* [WORK REQUEST 1]:
Answer these questions using the Covid-19 guideline:
(a) What SaO2 on room air is rated "Severe"?
(b) What respiratory rate range is given under "moderate disease" in the general ward admission criteria?
(c) Which drug is named for non-severe illness with risk factors for progression?
* [WORK REQUEST 2]:
Which signs does the Covid-19 guideline list for Delta Covid-19 patients at risk of deterioration within 6-12 hours? Give every one.
* [WORK REQUEST 3]:
Carry the Covid-19 guideline on from the line naming oral nirmatrelvir + ritonavir (Paxlovid).

* [TEXT SEGMENT]:
──────────────────────────────

Delta Covid-19 adult severity rating

Observation Mild Moderate Severe
SaO2 on room air >95% 92-95% incl. exertional desats <92%
RR 10-25 8-10 and 25-30 < 8 and > 30
HR 50-120 40-50 or 120-140 <40 or >140
GCS 15 15 14 or less

Delta Covid-19 patients at risk of deterioration within 6-12 hours

  • diarrhoea > 4x a day
  • syncope
  • chest pain
  • persistent tachycardia
  • hypotension including symptomatic postural hypotension
  • transient mild hypoxia
  • silent hypoxia without SOB/tachypnoea - more common in elderly
  • confusion

other markers of severe disease

General indications for hospital admission

  • indications for ICU admission for Covid-19
    • “severe” illness as above and warranting intubation
  • indications for general ward admission for Covid-19 (in crisis mode some may be managed by HITH)
    • “severe” illness as above but no indication for intubation or has advanced care directive
    • “moderate disease”
      • RR 20-30;
      • requires oxygen supplementation to maintain SaO2 > 92%
      • mild work of breathing
    • “mild disease” but patient unable to understand or have the resources for self-isolation / clinical plans

Clinical Mx of non-severe illness

  • initial medical assessment to exclude red flags for severity and risk of acute deterioration as above
  • consideration for biologics as below
  • if “mild severity” and appropriate, discharge home as soon as possible with public health community Covid-19 positive streaming services to follow up
    • patient hand out regarding isolation requirement, family advice, and when to seek help etc.
  • if “moderate severity” or red flags then consider hospital admission to monitor and manage

Clinical Mx of non-severe illness with risk factors for progression

oral nirmatrelvir + ritonavir (Paxlovid)

──────────────────────────────

[Saved data entries]
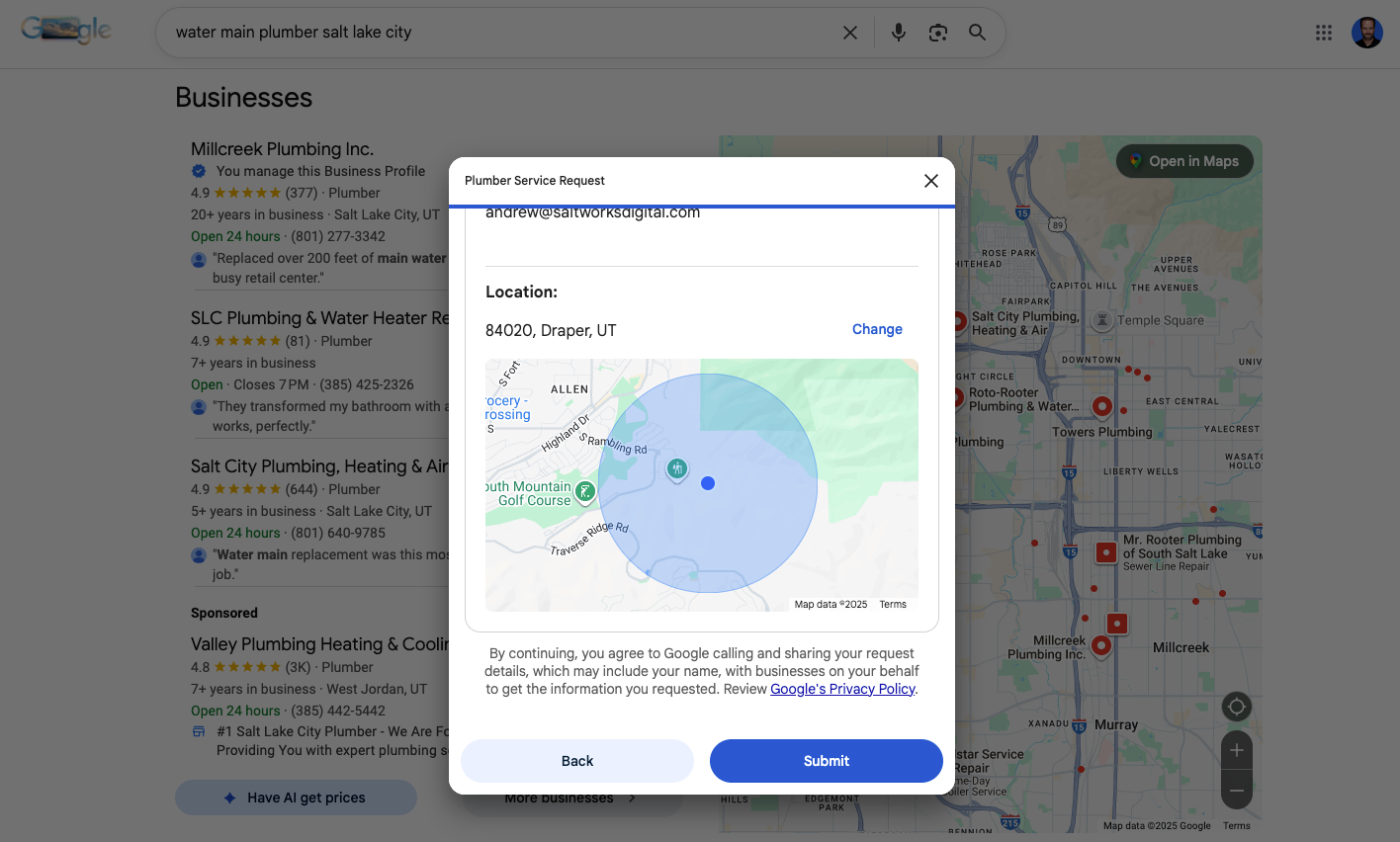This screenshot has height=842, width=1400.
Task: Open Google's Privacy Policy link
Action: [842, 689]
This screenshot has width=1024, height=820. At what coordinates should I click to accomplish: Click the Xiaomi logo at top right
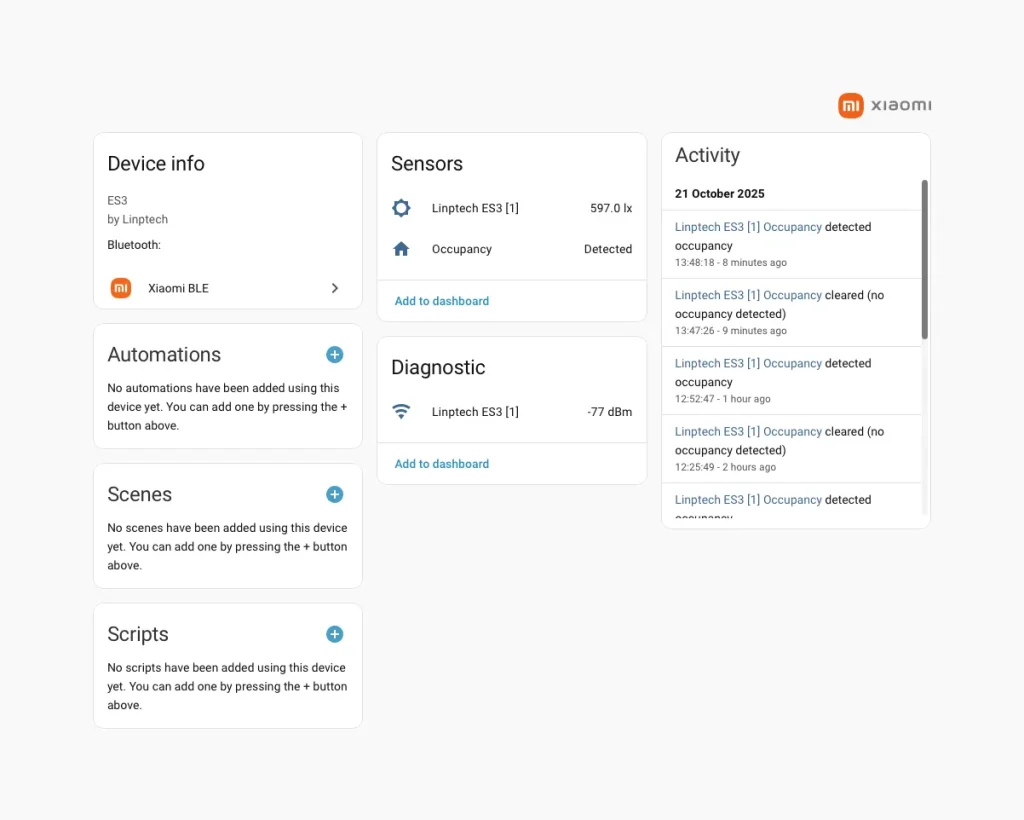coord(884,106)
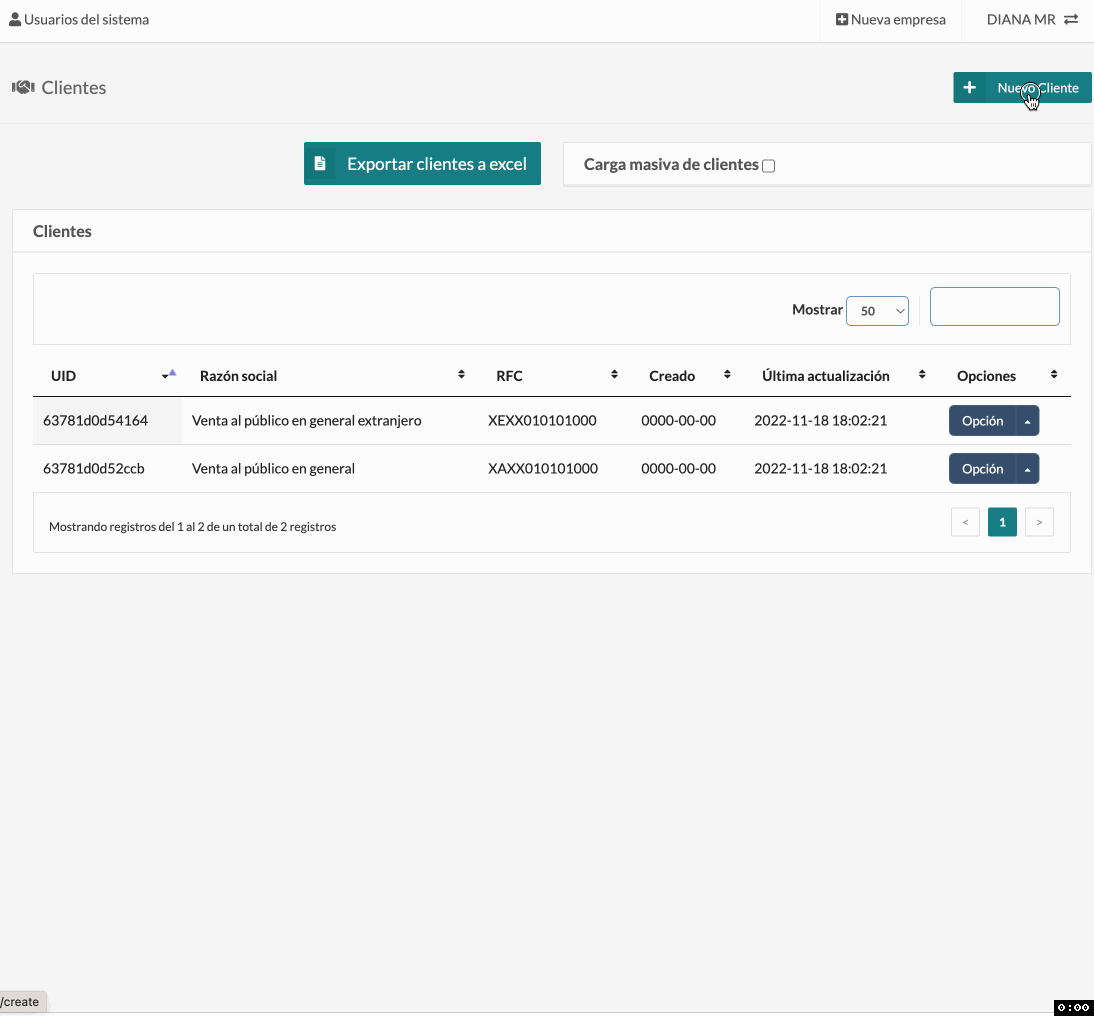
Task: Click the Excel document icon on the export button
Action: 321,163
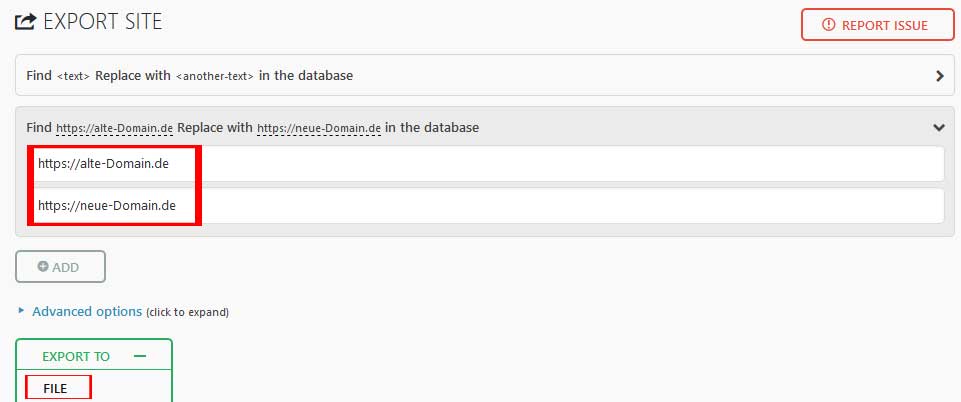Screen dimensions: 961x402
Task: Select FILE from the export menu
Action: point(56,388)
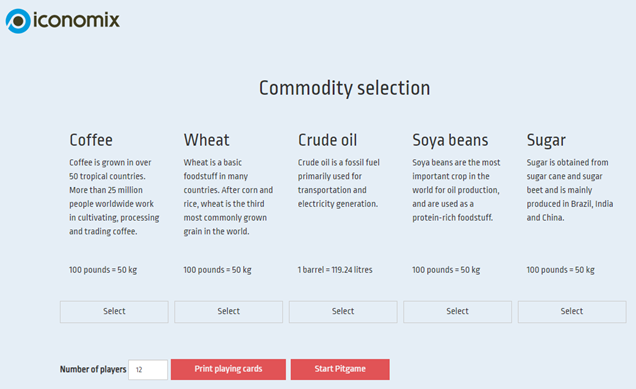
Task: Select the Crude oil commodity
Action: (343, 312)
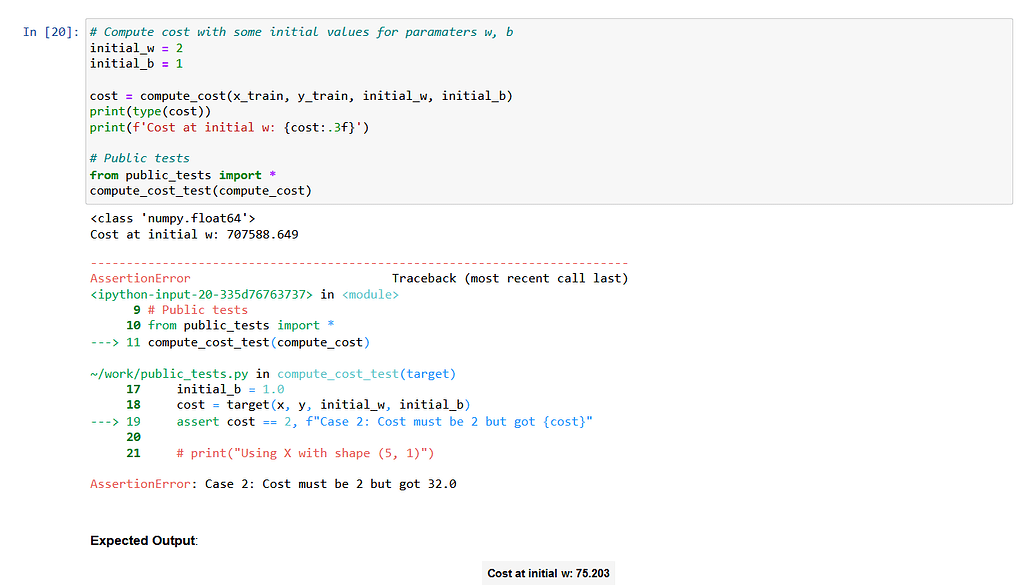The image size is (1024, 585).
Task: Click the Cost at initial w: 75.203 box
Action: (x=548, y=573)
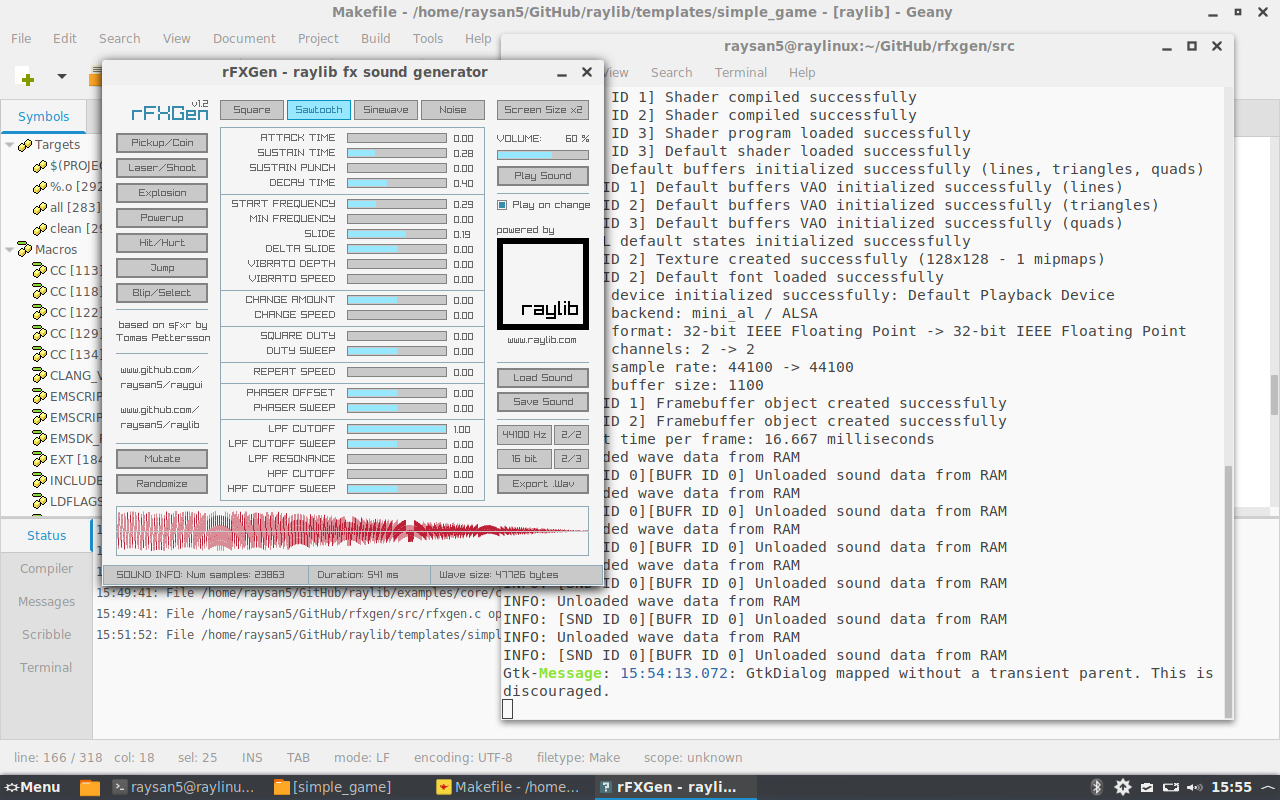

──────────────────────────────

* [WRITTEN REPLY 1]:
(a) <92%
(b) RR 20-30
(c) Oral nirmatrelvir + ritonavir (Paxlovid)

* [WRITTEN REPLY 2]:
- Diarrhoea > 4x a day
- Syncope
- Chest pain
- Persistent tachycardia
- Hypotension including symptomatic postural hypotension
- Transient mild hypoxia
- Silent hypoxia without SOB/tachypnoea (more common in elderly)
- Confusion

* [WRITTEN REPLY 3]:
  • consider for those with mild disease within 5 days of onset if at risk (eg age > 65yrs or high risk factors)
  • reduced hospitalisation or death by 88% in outpatient high risk adults
  • C/I include HS, eGFR < 30, severe liver impairment, pregnancy, drugs dependent upon or which induce CYP3A such as fluticasone
  • if C/I, consider IV remdesivir instead
  • ~5% of patients will develop rebound Covid-19 2-8 days after finishing a 7 day course11)

inhaled budesonide

  • according to a large UK study in largely unvaccinated patients, seems to reduce illness duration by 3 days in those:
    • aged over 65yrs
    • aged > 50yrs with co-morbidities


  • Monoclonal antibody against spike protein
  • COMET-ICE trial (n= 291, placebo= 292; disease progression occurred in 7% placebo vs 1% Sotrovimab)
  • Single IV infusion
  • Given by day 5 of illness
  • For COVID positive patients over 12 years old WITHOUT an oxygen (supplemental) requirement, who are unvaccinated or partly vaccinated
    • At least one risk factor needed to qualify for Rx:
      1. Age over 54
      2. Diabetes
      3. BMI >30
      4. CKD
      5. CHF
      6. COAD
      7. Mod-to-severe asthma
      8. Pregnancy (category B2)

IV remdesivir


  • used in those unable to use the above antiviral / adjunctive agents

Clinical Mx of severe illness

  • see:
  • infection risk precautions - all staff should be vaccinated and must wear fit-tested N95 mask, eye protection (preferably face shield), gown and gloves and practice hand hygiene
  • viral swabs / sputum culture as per local policy
  • standard blood tests including blood cultures and perhaps blood gases
  • CXR
  • consider CTPA to exclude PE if (NB. D-Dimer is NOT useful as it will probably be raised in Covid-19 infection)12):
    • sudden worsening of hypoxia
    • significant drop in BP
    • new onset tachycardia
    • oxygen requirements are disproportionate to the severity of pneumonia on Chest X-Ray
  • general supportive care
  • no maintenance IV fluids unless specific indication
  • IV fluid resuscitation as needed but avoiding fluid overload
    • vaso pressors if BP unresponsive to 3 x boluses of 250mL IV fluids (adults)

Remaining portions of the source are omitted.